Somit begab ich mich alsbald zu der Haltestelle und stieg in den Linienbus ein. Er war heute etwas flotter und so erreichte ich die Schulung noch rechtzeitig während der ersten Vorlesung. Ich klopfte an die Tür an und betrat kurz darauf den Raum. Ging mit erhobenem Haupt zu meinem Platz und grüßte die Lehrperson außerordentlich freundlich. Nachdem ich meine Sachen ausgepackt hatte und ich noch immer im Fokus aller Blicke war, begann ich mich zu entschuldigen: "Jo, tut mir leid. Habe heute morgen den Bus verpasst, da ich seit letzter Nacht noch ziemlich müde gewesen bin. Aber ich kann mir ja sicher sein, nichts wichtiges verpasst zu haben." Die anderen Teilnehmer mussten sich mit dieser Aussage zufrieden stellen. Was sollten sie mir auch wollen? Naja, somit saß ich meine nächsten 2 Zeitstunden dort in dem kleinen Seminarraum ab und machte mir nur das nötigste an Notizen, es würde schon reichen. Irgendwie.

In der Mittagspause begab ich mich wie immer zu den ähnlich gesinnten. Ich fand sie in der Cafeteria. Mischel löste mal wieder ihren Zauberwürfel und Antonov las ein Buch über die Beringsee. Sie grüßten mich mit einfachem Nicken und ich begann mir ein Schnitzel schmecken zu lassen. Da meldete sich Tim zu Wort: "Habt ihr schon das neuste gehört? Auf dem Land ist wieder eine Gruppe rätselhafter Kultisten gesehen worden. Sie sollen dort Menschenopfer gebracht haben, wurden aber in dem Versuch von einem Vertreter der Forstverwaltung erwischt und unter gewahrsam genommen. Sachen gibt es. Okkulte Sekten in unserer modernen Zeit. Scheint fast so, als wären sie Gäste aus einer anderen Zeit." Wir lachten über die Naivität der weniger gebildeten Menschen. Hätte ich damals nur den weiteren Verlauf meines nächsten Lebensabschnittes gewusst. Ich glaube, mir wäre das Lachen bei all dieser Wahrheit im Halse stecken geblieben. Aber so war das nun einmal.

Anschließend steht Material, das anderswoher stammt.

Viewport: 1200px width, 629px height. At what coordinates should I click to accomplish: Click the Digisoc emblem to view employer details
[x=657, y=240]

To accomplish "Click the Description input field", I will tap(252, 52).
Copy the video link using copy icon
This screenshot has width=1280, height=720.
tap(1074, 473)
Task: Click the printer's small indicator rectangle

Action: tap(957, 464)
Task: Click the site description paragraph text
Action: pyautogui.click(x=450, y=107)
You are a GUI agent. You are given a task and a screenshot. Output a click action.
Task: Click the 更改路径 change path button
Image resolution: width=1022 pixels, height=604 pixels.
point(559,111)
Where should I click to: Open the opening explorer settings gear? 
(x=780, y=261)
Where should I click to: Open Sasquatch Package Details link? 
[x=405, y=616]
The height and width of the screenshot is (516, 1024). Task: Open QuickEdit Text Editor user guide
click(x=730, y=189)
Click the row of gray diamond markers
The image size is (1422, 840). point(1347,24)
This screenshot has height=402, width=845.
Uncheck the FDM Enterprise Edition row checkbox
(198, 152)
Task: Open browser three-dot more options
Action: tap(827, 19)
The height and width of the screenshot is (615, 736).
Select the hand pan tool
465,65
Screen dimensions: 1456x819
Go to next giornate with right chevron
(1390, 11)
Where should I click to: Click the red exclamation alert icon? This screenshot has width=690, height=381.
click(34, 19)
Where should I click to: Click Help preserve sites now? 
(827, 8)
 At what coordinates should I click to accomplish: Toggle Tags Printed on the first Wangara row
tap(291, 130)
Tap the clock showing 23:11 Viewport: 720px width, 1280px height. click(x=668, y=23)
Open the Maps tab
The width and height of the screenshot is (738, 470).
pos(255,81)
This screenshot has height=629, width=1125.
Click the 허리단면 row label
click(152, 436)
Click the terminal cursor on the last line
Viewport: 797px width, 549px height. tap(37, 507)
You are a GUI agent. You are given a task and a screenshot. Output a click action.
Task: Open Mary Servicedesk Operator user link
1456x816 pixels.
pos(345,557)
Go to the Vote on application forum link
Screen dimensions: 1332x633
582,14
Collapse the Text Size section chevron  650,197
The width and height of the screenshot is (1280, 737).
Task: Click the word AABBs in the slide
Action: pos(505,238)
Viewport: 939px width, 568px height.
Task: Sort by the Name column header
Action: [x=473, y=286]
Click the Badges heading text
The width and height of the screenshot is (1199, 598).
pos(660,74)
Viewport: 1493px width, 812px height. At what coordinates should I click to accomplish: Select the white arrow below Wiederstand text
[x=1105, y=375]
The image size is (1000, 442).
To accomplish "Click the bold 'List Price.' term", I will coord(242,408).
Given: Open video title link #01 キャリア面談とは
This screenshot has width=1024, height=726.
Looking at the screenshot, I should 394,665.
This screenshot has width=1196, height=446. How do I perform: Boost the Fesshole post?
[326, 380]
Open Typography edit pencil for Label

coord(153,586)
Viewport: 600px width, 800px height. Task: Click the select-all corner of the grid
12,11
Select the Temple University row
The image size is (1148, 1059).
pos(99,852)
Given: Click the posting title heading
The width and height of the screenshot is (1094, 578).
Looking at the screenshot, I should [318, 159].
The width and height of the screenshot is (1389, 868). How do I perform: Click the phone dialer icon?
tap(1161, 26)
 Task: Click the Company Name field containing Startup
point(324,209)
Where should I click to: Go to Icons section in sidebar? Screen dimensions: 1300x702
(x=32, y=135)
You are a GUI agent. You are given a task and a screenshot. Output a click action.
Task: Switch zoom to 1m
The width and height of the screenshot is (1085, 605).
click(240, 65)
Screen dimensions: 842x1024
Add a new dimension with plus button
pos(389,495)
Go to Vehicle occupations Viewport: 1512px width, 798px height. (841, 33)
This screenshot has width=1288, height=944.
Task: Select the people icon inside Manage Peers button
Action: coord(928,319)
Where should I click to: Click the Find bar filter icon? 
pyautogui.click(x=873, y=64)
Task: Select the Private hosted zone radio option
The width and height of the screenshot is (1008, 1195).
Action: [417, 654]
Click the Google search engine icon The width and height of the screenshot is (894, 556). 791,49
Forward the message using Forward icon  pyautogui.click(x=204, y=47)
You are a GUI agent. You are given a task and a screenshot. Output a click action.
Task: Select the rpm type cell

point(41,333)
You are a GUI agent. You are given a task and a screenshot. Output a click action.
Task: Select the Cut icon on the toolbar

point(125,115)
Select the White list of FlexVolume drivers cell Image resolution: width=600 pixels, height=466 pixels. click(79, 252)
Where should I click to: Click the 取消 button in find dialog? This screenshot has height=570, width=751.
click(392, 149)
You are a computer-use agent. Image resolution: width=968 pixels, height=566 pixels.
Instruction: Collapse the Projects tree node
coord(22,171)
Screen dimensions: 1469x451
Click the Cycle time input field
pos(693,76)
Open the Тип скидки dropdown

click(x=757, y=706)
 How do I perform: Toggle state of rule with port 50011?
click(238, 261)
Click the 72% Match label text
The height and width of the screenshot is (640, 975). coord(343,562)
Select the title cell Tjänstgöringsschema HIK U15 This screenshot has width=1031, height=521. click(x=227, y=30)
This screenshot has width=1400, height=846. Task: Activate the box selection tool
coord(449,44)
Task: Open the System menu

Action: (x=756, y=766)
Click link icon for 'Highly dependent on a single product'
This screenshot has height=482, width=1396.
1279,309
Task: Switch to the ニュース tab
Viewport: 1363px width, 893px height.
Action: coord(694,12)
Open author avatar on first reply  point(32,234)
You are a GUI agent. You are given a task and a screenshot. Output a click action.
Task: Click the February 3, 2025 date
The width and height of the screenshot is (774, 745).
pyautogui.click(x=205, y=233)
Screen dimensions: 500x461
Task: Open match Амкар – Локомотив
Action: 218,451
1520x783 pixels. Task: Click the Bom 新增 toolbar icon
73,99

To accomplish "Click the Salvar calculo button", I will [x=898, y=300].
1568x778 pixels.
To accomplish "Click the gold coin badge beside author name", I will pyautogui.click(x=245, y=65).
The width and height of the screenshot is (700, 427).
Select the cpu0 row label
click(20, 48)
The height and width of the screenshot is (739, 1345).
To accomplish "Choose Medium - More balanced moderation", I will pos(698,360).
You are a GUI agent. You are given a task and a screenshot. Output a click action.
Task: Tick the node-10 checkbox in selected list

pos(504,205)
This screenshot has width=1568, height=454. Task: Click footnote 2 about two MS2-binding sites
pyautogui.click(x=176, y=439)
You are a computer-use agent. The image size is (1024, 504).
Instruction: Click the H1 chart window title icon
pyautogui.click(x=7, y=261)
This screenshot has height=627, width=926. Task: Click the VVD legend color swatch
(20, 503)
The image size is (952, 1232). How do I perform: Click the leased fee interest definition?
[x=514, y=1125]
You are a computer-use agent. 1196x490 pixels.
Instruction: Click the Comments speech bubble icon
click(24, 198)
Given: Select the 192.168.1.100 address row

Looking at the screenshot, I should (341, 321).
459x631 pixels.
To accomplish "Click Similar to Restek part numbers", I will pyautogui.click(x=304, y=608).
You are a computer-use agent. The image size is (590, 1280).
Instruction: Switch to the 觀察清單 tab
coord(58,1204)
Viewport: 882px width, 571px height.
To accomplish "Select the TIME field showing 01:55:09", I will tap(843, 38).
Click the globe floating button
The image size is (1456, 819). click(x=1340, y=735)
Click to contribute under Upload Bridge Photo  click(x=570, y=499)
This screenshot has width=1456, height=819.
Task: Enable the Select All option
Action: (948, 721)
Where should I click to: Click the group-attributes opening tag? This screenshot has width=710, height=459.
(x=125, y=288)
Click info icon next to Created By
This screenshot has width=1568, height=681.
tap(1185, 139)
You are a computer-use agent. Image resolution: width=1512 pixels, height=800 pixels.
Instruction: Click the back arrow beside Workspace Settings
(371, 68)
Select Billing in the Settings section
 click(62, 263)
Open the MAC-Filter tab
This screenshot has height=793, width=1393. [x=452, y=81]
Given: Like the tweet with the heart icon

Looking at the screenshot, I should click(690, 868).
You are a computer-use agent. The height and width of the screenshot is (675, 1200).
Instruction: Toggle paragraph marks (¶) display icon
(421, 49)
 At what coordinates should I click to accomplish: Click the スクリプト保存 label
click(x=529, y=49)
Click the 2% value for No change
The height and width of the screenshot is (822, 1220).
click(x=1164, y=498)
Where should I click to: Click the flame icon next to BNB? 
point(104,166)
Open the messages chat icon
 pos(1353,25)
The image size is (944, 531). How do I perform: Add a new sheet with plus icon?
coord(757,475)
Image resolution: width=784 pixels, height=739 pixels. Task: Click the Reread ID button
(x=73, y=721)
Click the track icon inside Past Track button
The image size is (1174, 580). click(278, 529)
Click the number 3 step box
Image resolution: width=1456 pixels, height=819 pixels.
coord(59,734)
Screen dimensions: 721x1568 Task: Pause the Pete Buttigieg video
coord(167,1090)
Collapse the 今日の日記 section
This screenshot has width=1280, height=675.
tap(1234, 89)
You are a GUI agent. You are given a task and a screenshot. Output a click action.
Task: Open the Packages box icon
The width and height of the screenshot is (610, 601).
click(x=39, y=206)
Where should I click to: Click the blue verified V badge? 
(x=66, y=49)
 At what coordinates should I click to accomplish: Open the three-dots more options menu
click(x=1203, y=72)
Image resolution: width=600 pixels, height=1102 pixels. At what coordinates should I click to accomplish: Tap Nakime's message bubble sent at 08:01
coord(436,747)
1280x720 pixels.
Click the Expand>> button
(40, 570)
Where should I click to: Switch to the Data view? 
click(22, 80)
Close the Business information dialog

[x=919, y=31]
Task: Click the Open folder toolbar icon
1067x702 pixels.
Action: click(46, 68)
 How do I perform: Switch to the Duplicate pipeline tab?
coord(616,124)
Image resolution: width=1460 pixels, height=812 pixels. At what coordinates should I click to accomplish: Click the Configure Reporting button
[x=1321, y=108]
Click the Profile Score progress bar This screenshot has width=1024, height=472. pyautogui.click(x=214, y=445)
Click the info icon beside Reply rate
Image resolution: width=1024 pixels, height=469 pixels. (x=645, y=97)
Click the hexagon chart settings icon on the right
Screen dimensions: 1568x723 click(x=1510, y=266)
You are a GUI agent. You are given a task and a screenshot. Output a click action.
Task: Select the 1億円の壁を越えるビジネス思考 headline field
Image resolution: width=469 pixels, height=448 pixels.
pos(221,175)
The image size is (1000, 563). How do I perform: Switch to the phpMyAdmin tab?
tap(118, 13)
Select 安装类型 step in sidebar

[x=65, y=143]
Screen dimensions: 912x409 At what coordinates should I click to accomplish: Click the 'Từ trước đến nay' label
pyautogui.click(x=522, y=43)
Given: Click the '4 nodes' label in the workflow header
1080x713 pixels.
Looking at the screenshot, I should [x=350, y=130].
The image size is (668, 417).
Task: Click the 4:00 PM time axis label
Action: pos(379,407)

Die nächste Vorlesung war Biologie, das konnte ich mir getrost sparen. Somit begab ich mich in die Innenstadt, um ein bisschen die Seele zu entspannen. Man könnte jetzt meinen, das Verkehrsstau, Smog und schwitzend eilende Menschen eher zu Unruhe führen, und damit sogar recht behalten, aber mir kam es dabei eher auf das Gefühl des wahren Lebens an. Hinter den Mauern der Universität zusammen mit 18.000 anderen Leidensgenossen zu sitzen und das den ganzen Tag lang, war für mich der größere Stress und auf sonderbare Weise schien sich diese Ebene von jeglicher Realität gelöst zu haben. Aber das sollte nicht meine Sorge sein. Ich hatte viel größeres vor, denn es war schließlich ganz einfach: Ich musste nur das Bildungssystem durchstehen und einen Wisch-Bekommen, auf dem eben genau das steht und gut ist. Ich lief die Straße weiter entlang und machte mich langsam auf den Rückweg, als ich durch eine kleinere Gasse abkürzen wollte, in der ein ein dreckiger, alter Landstreicher an der Wand saß. Er hatte eine Schale mit ein bisschen Kleingeld darin liegen und da es für mich keinen Weg gab, ungesehen an ihm vorbei zuschleichen, griff ich in meine Tasche und warf eine viel zu große Anzahl an Münzen hinzu. Der Mann lächelte mit seinen verfaulten Zähnen hinter mir her, doch statt mir zu danken, hielt er mich mit einer weiteren Frage auf: "Hast du mir das gerade gerne überlassen?" Ich drehte mich um und zwang mich meinerseits zu einem obligatorischen Siegerlächeln: "Ja, natürlich tat ich das. Diejenigen, die mehr besitzen als andere, können doch gerne etwas abgeben." Er stand auf und hielt mir die Hand hin: "Na, dann freut es mich! Wenn doch nur alle Menschen so denken würden, wie du es tust." Ich schüttelte ihm die Hand, verwies dann aber auf meine Eile und als ich die nächste Ecke passiert hatte, desinfizierte ich mir erst einmal die Hände.